[Entries for locating text and elements]
Begin

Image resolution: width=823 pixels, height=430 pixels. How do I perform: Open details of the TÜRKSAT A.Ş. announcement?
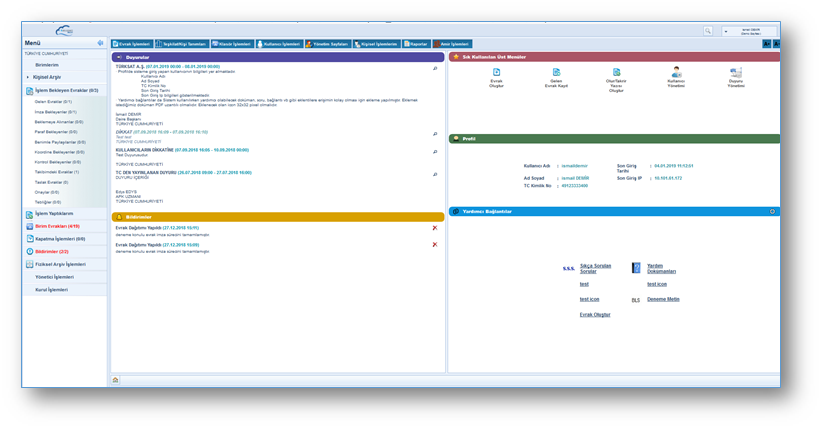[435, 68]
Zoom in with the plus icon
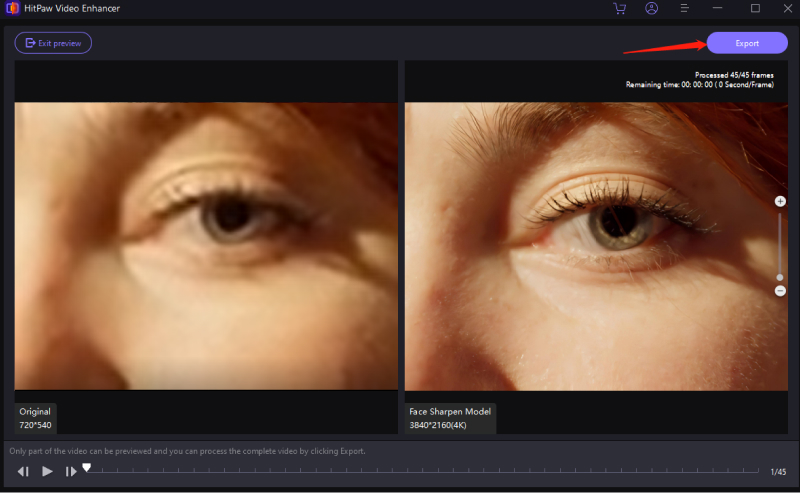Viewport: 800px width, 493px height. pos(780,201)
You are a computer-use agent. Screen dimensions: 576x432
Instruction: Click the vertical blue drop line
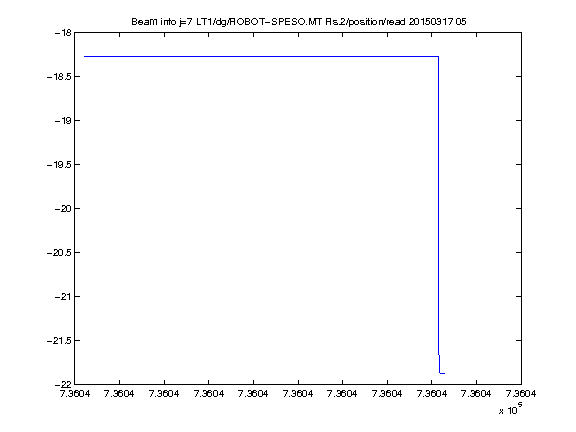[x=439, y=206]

End

* Job *
Put the listing lines from the one containing "Zoom in with the plus icon" through the end of the listing into a numbered list, skipping blank lines. Leave the pictures out of your answer.

* Task result *
1. Zoom in with the plus icon
2. Viewport: 800px width, 493px height. pos(780,201)
3. You are a computer-use agent. Screen dimensions: 576x432
4. Instruction: Click the vertical blue drop line
5. [x=439, y=206]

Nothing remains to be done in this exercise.